PROBLEM: Copy out, character for character, every line of the entries from the one containing "Describe the element at coordinates (175, 617)" down to the one containing "This screenshot has width=1052, height=576.", both of those included.

[Dataset excerpts]
------------------------------------

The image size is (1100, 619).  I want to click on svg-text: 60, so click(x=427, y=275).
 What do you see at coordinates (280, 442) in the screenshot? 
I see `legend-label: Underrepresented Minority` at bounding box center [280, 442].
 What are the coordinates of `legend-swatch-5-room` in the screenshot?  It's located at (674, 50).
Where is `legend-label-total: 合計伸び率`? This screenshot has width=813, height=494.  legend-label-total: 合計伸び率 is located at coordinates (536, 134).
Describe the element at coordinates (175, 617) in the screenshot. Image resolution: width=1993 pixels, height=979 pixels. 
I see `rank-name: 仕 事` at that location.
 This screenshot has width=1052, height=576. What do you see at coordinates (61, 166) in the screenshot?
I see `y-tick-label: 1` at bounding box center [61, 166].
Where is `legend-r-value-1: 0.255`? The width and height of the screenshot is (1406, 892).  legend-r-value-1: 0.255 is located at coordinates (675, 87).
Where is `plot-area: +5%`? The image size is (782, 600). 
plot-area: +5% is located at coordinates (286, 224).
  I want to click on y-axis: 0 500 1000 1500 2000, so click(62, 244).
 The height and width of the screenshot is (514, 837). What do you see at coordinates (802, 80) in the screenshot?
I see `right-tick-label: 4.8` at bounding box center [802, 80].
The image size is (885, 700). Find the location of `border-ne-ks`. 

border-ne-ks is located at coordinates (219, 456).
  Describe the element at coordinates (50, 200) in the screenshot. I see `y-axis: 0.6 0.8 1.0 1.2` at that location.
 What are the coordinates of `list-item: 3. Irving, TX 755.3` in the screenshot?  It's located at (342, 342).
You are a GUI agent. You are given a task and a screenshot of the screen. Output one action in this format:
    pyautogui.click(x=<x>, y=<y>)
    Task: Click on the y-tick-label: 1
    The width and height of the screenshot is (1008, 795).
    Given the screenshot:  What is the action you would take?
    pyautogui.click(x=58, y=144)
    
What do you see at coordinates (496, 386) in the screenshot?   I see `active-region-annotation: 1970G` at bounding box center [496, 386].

------------------------------------

RESPONSE FOR THIS EXERCISE:
Describe the element at coordinates (175, 617) in the screenshot. Image resolution: width=1993 pixels, height=979 pixels. 
I see `rank-name: 仕 事` at that location.
 This screenshot has width=1052, height=576. What do you see at coordinates (61, 166) in the screenshot?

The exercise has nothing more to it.